We have a product that tries to do something about that. So everything I’ve told you is a self-serving speech for that product. But the fact is, you do need to put a filter in front of this massive auction process, because if you don’t, it’s not like the days of Mad Men, where people sit around and have a three-martini lunch and decide, should I advertise in Vanity Fair or Time?

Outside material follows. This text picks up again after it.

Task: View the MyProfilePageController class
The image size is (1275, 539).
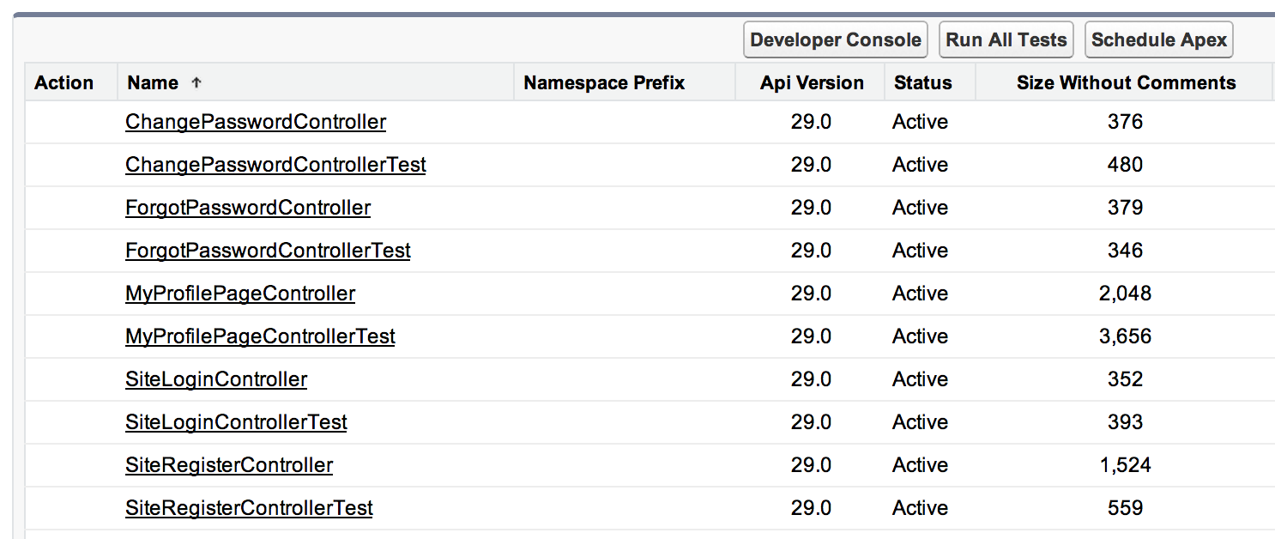Action: 240,294
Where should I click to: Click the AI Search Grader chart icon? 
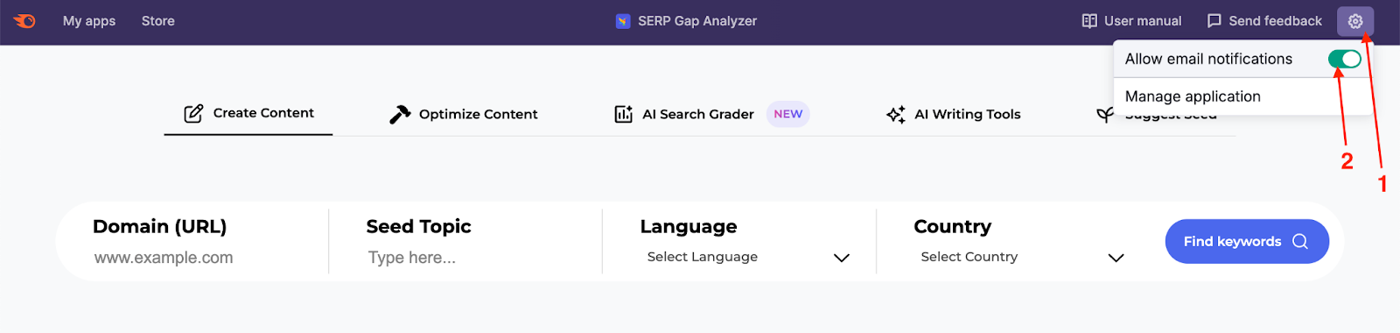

Should I advertise on NBC or CBS? [Eighty] percent of all the advertising in the world is done through this automated auction process.

At the end of researching this book, and writing this book, as well as the work you’re doing at NewsGuard, are you hopeful at all that there could be a media-information ecosystem that is not just awash in bogus information because it can be hard to feel that way sometimes?

I actually am because I think there are some things, as I outline in the book, that can be done about it. I think we got past the world where online everything is free. Quality publications like yours charge for their content and that’s really good news because when publications, whether it’s The New York Times or The New Yorker or Vanity Fair or Wired, you name it, if they charge for their content, suddenly that means you and I are actually producing the revenue by virtue of what we write. We’re not just a cost center that runs around the ads, which used to be the revenue. If your revenue’s based on people actually reading and buying, paying something for the content, that creates incentives for journalists. I teach a journalism seminar at Yale that I’ve done for years, and I find there’s more demand lately for quality journalists than had been in the past, precisely because so many publications—in fact, most of them—now depend on reader revenue as much if not more than they depend on advertising. Don’t let your readers be resentful that you charge a subscription.